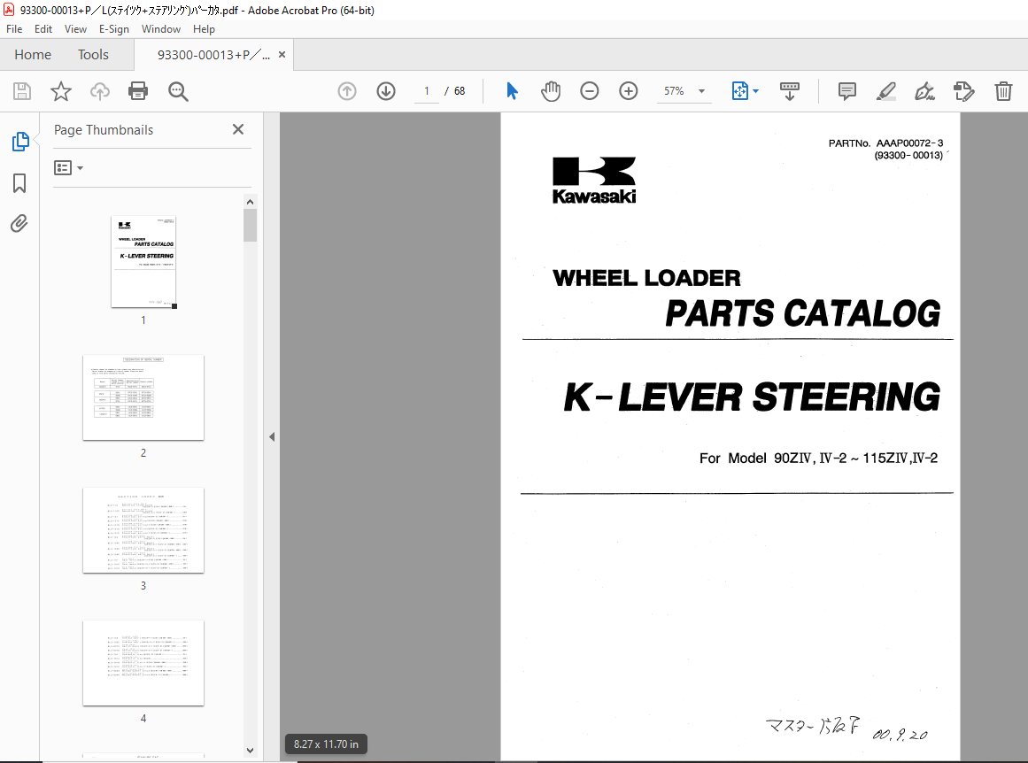Close the Page Thumbnails panel
This screenshot has width=1028, height=763.
[x=237, y=129]
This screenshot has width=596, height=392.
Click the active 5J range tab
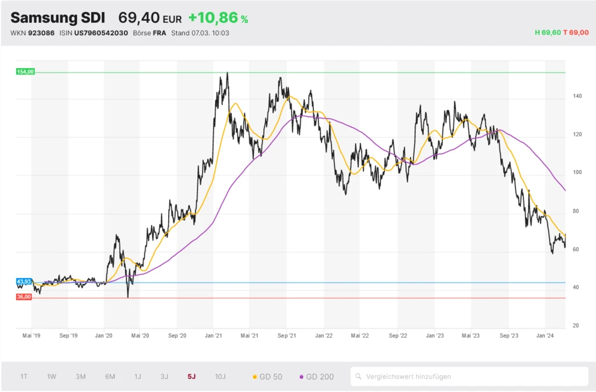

———

> **任务说明**
数一数上面有多少行含有字符串“This”，大小写须完全一致，只写出行数。

> **书面解答**
2